Se prendiamo in esame i fondi negoziali o di categoria, nei primi tre mesi del 2009 abbiamo avuto un calo dello 0,77%, mentre invece i fondi aperti hanno avuto un calo dell’1,39%.
Nonostante siano cifre negative però, fanno ben sperare perchè, l’anno scorso i cali sono stati ben peggiori ovvero un bel meno 6,3% per i negoziali e un meno 14,1% per i fondi aperti… delle cifre assolutamente spaventose, in grado di scoraggiare anche il più ben disposto degli investitori.
I fondi aperti in realtà andrebbero divisi a loro volta in “azionari” che hanno registrato un meno 5,53% Obbligazionari (con un guadagno di +1,16%) e monetari (con un guadagno di 0,87%).

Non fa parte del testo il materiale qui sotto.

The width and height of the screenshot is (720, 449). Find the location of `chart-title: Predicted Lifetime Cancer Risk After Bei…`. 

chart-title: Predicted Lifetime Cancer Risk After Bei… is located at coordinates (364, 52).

Bisogna tenere presente che i fondi pensione hanno sfruttato molto poco il rimbalzo dei mercati…
Coloro che hanno invece deciso di lasciare il TFR (trattamento di fine rapporto) in azienda, hanno preso la decisione più giusta, perlomeno tenendo conto di come sono andati i mercati sino ad oggi.
Purtroppo l’illusione di avere un guadagno maggiore sul proprio TFR è rimasta soltanto un’illusione che, anzi, a portato a perdite piuttosto pesanti, almeno per il momento. Tirare i remi in barca però potrebbe non essere la soluzione opportuna. I fondi pensione vanno valutati sul lungo periodo e non soltanto in un breve arco di tempo (fosse anche tre anni). Per questo motivo occorre continuare a monitorarli costantemente per cercare di prendere la decisione giusta che ci permetta di limitare le perdite ed avere, finalmente, un guadagno.
Noi di ZeroSpese continueremo a monitorare la situazione per voi.